Jeudi 4 octobre 2012, la Commission européenne a présenté sa communication au Conseil et au Parlement relative aux stress tests appliqués aux centrales nucléaires de l'Union européennes. Ce document est accompagné d'un résumé technique sur la mise en œuvre des stress tests. La communication a été qualifiée de "compromis entre pro et anti-nucléaires" par le commissaire à l'Energie, Gunther Oettinger.

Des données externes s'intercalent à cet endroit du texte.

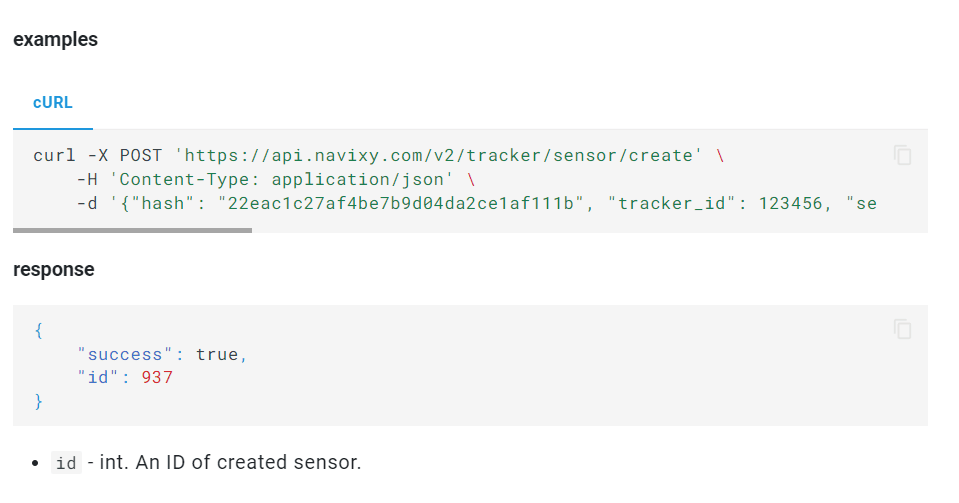Click the inline id code in bullet list

click(66, 463)
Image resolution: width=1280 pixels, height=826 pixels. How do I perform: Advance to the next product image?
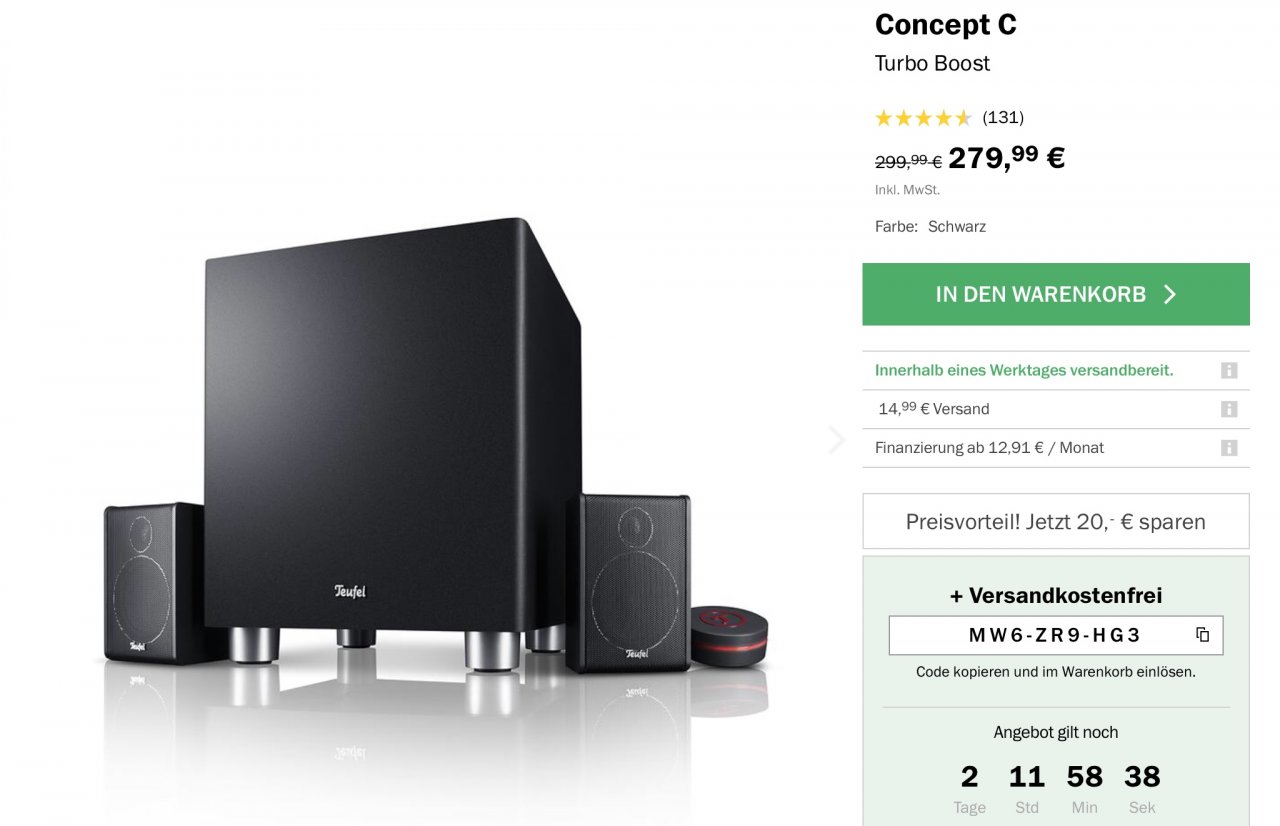click(x=836, y=440)
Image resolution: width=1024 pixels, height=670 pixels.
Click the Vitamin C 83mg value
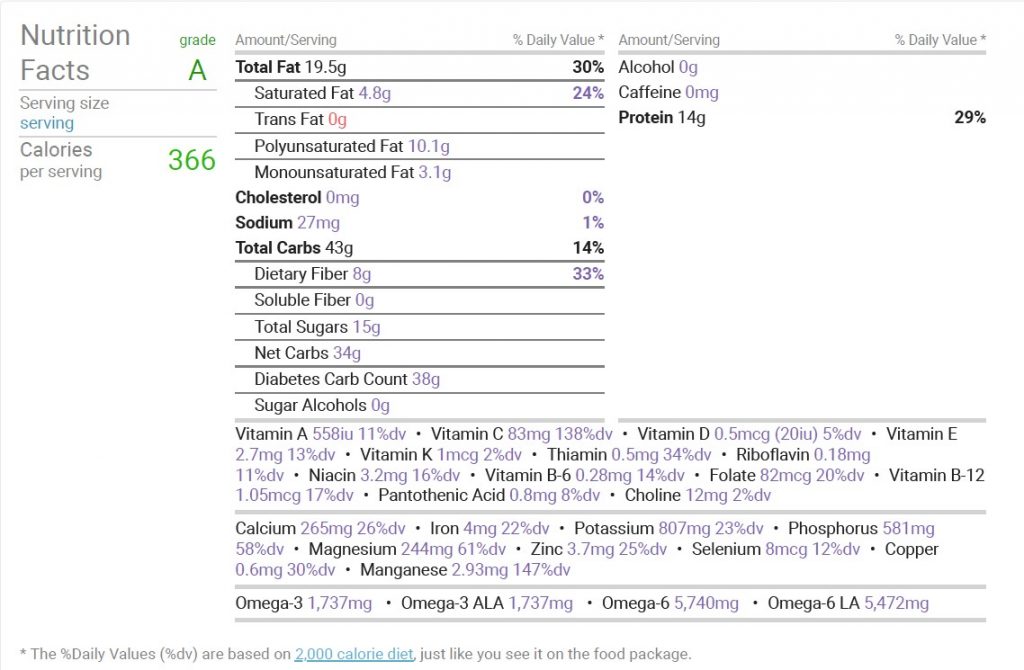(528, 434)
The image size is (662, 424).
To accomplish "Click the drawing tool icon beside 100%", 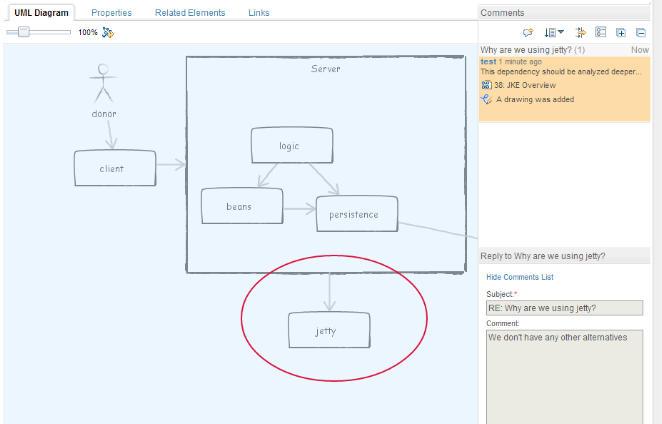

"Les normes de sûreté des centrales nucléaires en Europe sont en général élevées, mais des améliorations sont recommandées pour divers éléments de la sûreté dans pratiquement toutes les centrales nucléaires européennes", estime la Commission ajoutant que "les autorités nationales de sûreté sont néanmoins parvenues à la conclusion qu'aucune fermeture de centrale n'était nécessaire". La Commission évoque en particulier cinq domaines dans lesquels des améliorations sont possibles.
Concrètement, elle déplore que la Commission ait travaillé sur les documents fournis par les régulateurs sans les associer. "L'ASN, comme les autres autorités de sûreté européennes, n'a pas été associée à la préparation des documents publiés par la Commission le 4 octobre", regrette-elle.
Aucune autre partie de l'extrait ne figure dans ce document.